Some ALDOT meeting takeaways official; others, not so much

I-65/Ala 160 intersection

 

 

The good Lord willing and the creek don’t rise, the I-65/Ala 160 intersection could possibly be engineered, approved and re-approved; designed, approved, and re-approved; funded, approved, and reapproved, then built and opened to traffic in three years, given favorable weather and other astrological conditions. The design and approvals would take the first two years, construction the last. That’s an Alabama Department of Transportation (ALDOT) best-case dream.

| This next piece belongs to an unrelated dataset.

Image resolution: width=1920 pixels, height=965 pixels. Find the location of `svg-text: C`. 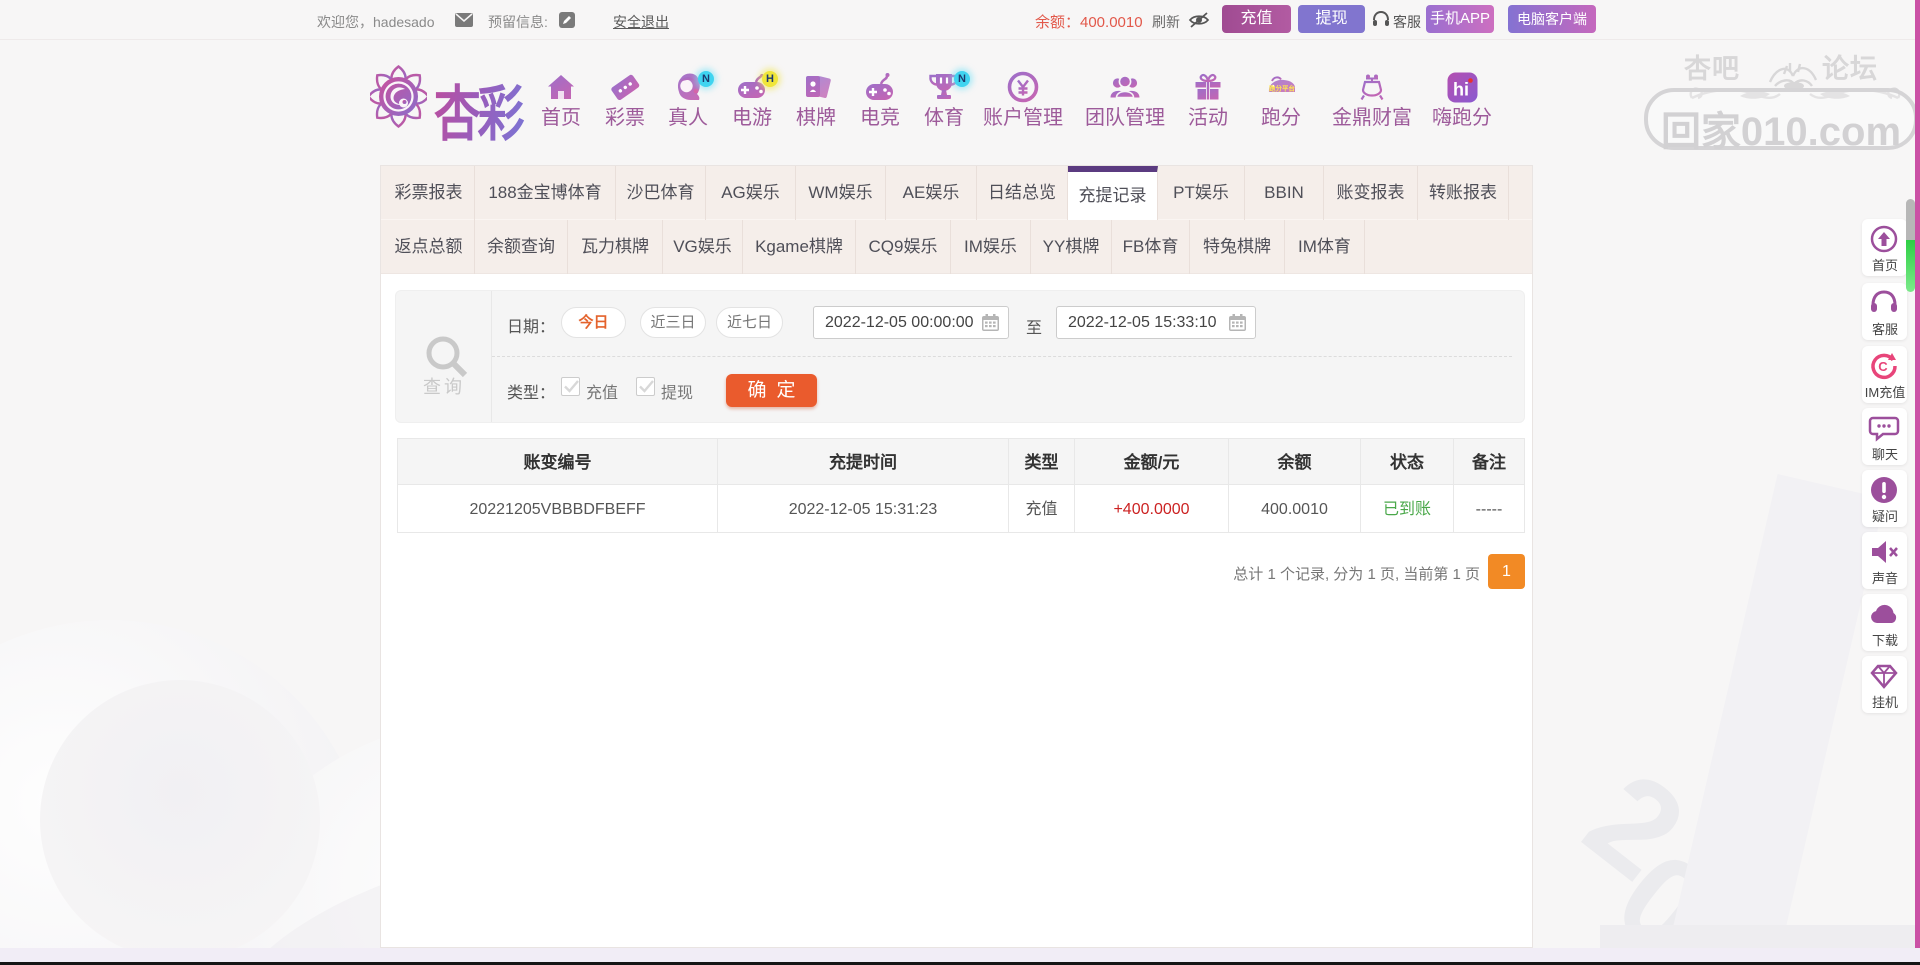

svg-text: C is located at coordinates (1883, 366).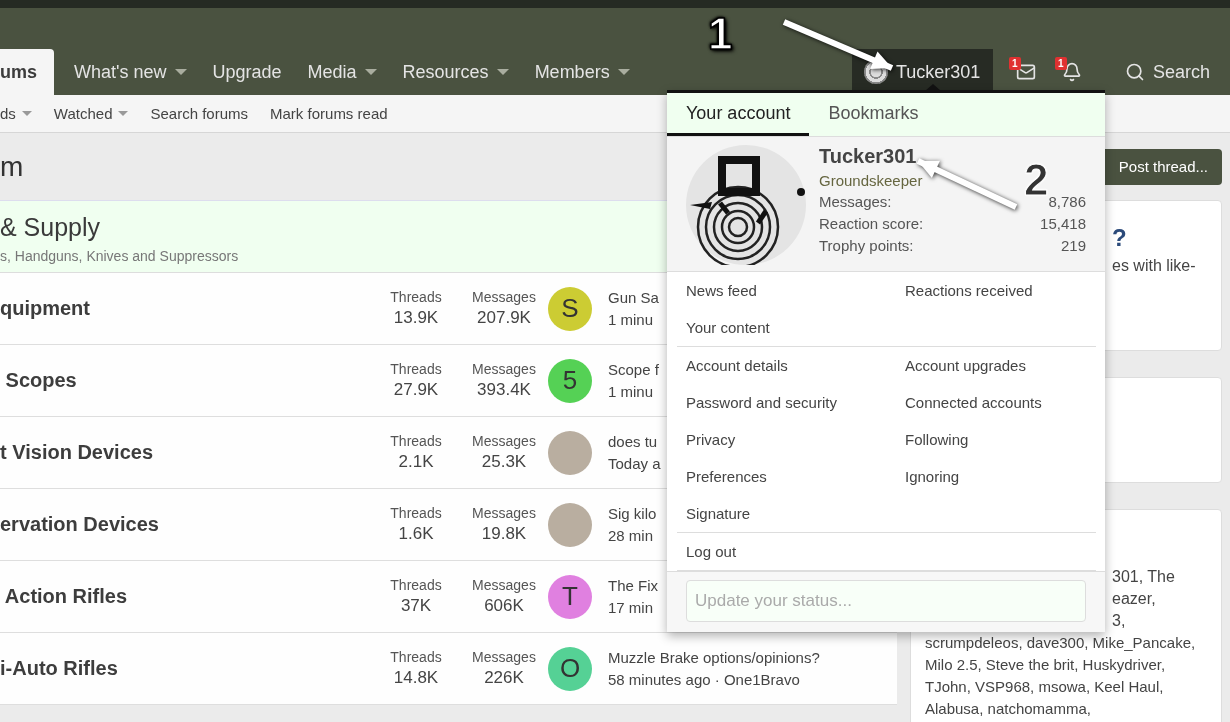  I want to click on sub-nav-link: ds, so click(16, 114).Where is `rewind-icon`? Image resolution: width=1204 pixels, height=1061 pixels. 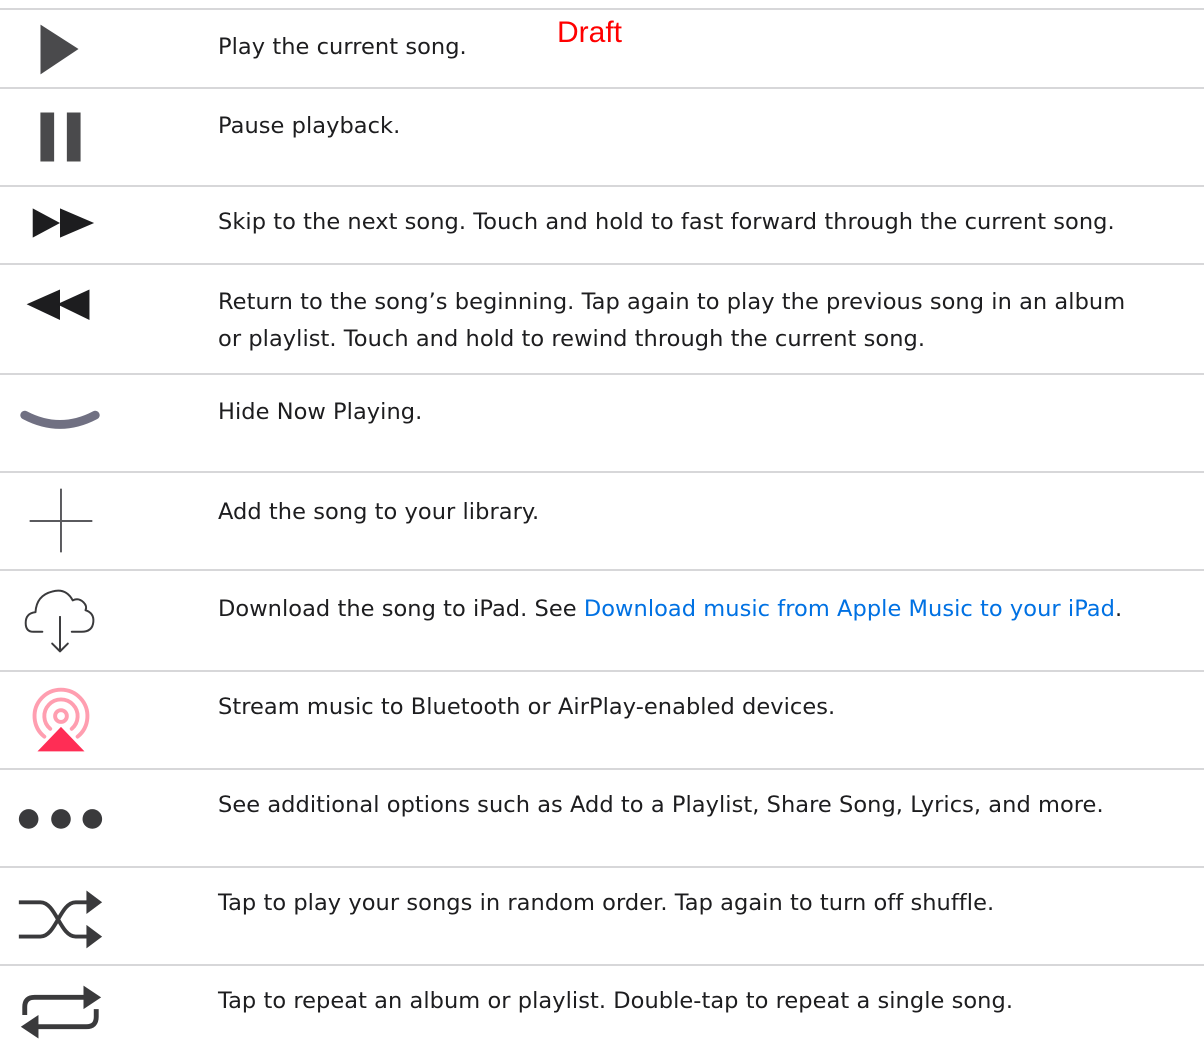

Translation: good chance it’ll take longer than that. That’s an example of an unofficial takeaway from ALDOT’s public information meeting. ALDOT provided no timelines, and no cost estimates. In fact, ALDOT provided no official presentation, though there were wall-to-wall maps, schematics, and animations showing the performance of different intersection design alternatives under simulated traffic conditions with attendants at each display from the design firm to field questions. Visitors were very much on their own to sort it all out.

 

 

On cost: No hard numbers, but unofficially, alternative 1 is probably the costliest because of the new, quarter-mile-long ramp for southbound traffic, requiring right-of-way acquisition. Alternative 3 with three roundabouts, surprisingly, is expected to be the least expensive, and, by process of elimination, alternative 2 is left to occupy the middle ground. That, unofficially, came from ALDOT assistant east central region engineer Lance Taylor.

In the way of official information, a handout was provided that turned out to contain a trove of useful information, repaying the effort needed to decipher it and relate it to the diagrams of the three alternatives – four, actually, if you count doing nothing (“Existing” in the evaluation matrix chart at right) as a viable alternative.